Observations on the Urine Metabolic Profile of Codeine in Pain Patients
Author(s) -
Doreen Yee,
Rabia S. Atayee,
Brookie M. Best,
J. D.
Publication year - 2014
Publication title -
journal of analytical toxicology
Language(s) - English
Resource type - Journals
SCImago Journal Rank - 1.161
H-Index - 76
eISSN - 1945-2403
pISSN - 0146-4760
DOI - 10.1093/jat/bkt101
Subject(s) - codeine , hydromorphone , hydrocodone , morphine , urine , chemistry , metabolite , oxymorphone , pharmacology , opioid , oxycodone , medicine , biochemistry , receptor
This retrospective data analysis explored the relationship between codeine and its metabolites morphine, hydrocodone and hydromorphone. The objectives were: (i) to determine urine concentrations and mole fractions of codeine and metabolites and (ii) to examine the effect of cytochrome P450 (CYP) 2D6 inhibition on metabolite mole fractions.
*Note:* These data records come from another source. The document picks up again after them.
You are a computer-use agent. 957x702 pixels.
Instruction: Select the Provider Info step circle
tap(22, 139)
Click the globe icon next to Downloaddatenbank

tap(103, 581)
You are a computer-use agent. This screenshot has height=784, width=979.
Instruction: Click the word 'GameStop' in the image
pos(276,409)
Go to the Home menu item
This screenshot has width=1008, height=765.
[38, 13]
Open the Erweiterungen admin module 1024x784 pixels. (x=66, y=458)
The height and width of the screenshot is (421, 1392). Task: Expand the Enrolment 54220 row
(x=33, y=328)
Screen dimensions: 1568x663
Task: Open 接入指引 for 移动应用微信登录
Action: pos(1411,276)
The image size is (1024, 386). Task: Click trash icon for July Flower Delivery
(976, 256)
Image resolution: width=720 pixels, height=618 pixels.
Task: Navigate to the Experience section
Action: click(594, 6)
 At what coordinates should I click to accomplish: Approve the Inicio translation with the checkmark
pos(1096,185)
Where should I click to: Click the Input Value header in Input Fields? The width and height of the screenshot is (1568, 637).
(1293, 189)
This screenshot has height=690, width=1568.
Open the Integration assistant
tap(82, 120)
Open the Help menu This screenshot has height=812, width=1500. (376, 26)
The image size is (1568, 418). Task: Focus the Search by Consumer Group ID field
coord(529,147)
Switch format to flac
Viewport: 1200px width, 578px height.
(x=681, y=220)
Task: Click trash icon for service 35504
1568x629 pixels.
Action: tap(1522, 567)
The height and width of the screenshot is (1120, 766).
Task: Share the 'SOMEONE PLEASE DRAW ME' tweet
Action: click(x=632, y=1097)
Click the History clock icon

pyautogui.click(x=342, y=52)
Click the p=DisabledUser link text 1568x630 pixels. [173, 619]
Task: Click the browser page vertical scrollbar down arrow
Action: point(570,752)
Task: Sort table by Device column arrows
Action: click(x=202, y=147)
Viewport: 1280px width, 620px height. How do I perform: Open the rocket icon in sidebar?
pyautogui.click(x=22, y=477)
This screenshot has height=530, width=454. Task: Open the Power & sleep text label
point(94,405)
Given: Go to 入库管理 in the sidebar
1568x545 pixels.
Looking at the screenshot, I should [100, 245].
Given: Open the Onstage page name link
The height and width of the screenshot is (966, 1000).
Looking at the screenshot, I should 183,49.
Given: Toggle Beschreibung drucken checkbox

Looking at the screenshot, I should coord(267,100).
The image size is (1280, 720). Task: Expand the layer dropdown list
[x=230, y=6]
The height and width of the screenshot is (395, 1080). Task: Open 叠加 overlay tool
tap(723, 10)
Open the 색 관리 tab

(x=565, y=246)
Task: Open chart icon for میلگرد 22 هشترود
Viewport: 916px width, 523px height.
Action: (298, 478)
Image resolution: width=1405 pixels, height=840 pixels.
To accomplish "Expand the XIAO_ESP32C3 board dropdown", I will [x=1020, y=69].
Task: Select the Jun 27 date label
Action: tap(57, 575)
De-identified urine specimens were collected between September 2010 and July 2011 and analyzed using LC-MS-MS to determine codeine, morphine, hydrocodone and hydromorphone concentrations. Geometric mean urine concentrations were 0.833, 0.085 and 0.055 for morphine, hydrocodone and hydromorphone, respectively. Mole fractions were 0.23, 0.025 and 0.014 for morphine, hydrocodone and hydromorphone, respectively. The fraction of excreted codeine in the urine increased (slope = 0.06 ± .01, R² = 0.02) with total moles. As the total amount of codeine and metabolites increased, the fraction of codeine increased, while the fraction of active metabolites decreased. CYP2D6 inhibition with paroxetine, fluoxetine, bupropion and methadone significantly decreased the fraction of morphine excreted. The prevalence of codeine metabolism to morphine was considerably higher than codeine to hydrocodone. The urine concentration of codeine excreted was the greatest, followed by morphine and hydrocodone. Subjects should be monitored during concomitant use of codeine and CYP2D6 inhibitors as this affects the amount of morphine metabolite formation.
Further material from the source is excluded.